How are workplaces will look like in 20 years depends on two basic factors. One factor is the development of technology to aid us in our work. Think of all those IT-related things such as the speed and capacities of computers, networks and data storage systems. The Windows-icon-mouse paradigm developed by Xerox in the seventies has been enourmously refined over the last 25 years. This has made computers usable for almost everyone but is certainly not the end point. In the coming years scientific insights will make gadgets even easier to use and more effective. An improved understanding of human cognitive and neural processes will allow for better information-processing tools. Then there is the physical location (slowly but surely becoming less important); new materials make for better chairs, desks and ultimately an entire building specifically designed to facilitate mental work.

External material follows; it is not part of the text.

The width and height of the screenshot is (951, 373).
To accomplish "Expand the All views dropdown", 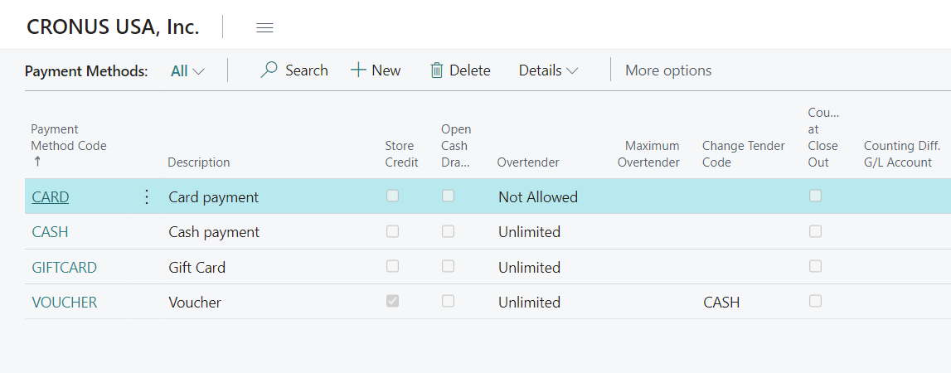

The other factor is us. Our (in)ability to actually use all these tools effectively may become the major bottleneck in improving the efficency of office workers. Techno-scientific developments tend to outpace the ability to change of most organisations (and the people in them) by at least a decade or two. There will be major difference between and within organisations. Age, education, upbringing and attitude will all be factors determining a worker's ability to absorb the skills required to use new tools to do things better or to do better things for their organisations.
The paperless office has been technically possible for 15 years at least but old habits die hard and cheap IT also means cheap and fast printers. For the time being our useage of paper is on the rise. Small start-ups are often the first paperless organisations existing today. New organisations can also abandon classical hierarchical structures. Open source communities very efficiently developed the complex systems underpinning the Internet, without any formal organisation or payment. But even in these communities of early techno-adopters there is a need to meet up in a physical place every now and then.
The type of work is also relevant. Graphics designers, architects and other creatives usually want and need the best possible tools and know-how to use them. Someone writing a policy document can probably make do with the same word processors we use today. Some people may perform relatively simple administrative tasks in an organisation with a low level of automation, while another may perform complex, creative and knowledge intensive work where the limits of technology are sought. Thé office of the future therefore does not exist.
In 2028 many office workers will still be behind desks while others will be plugged into the Internet from anywhere on the planet. Some of them will work alone, but more will work in teams assisted by intelligent systems that take most of the analytical and non-creative work out of their hands. Education, training, good leadership and access to communities of knowledge will be the determining factors of their productivity and creativity.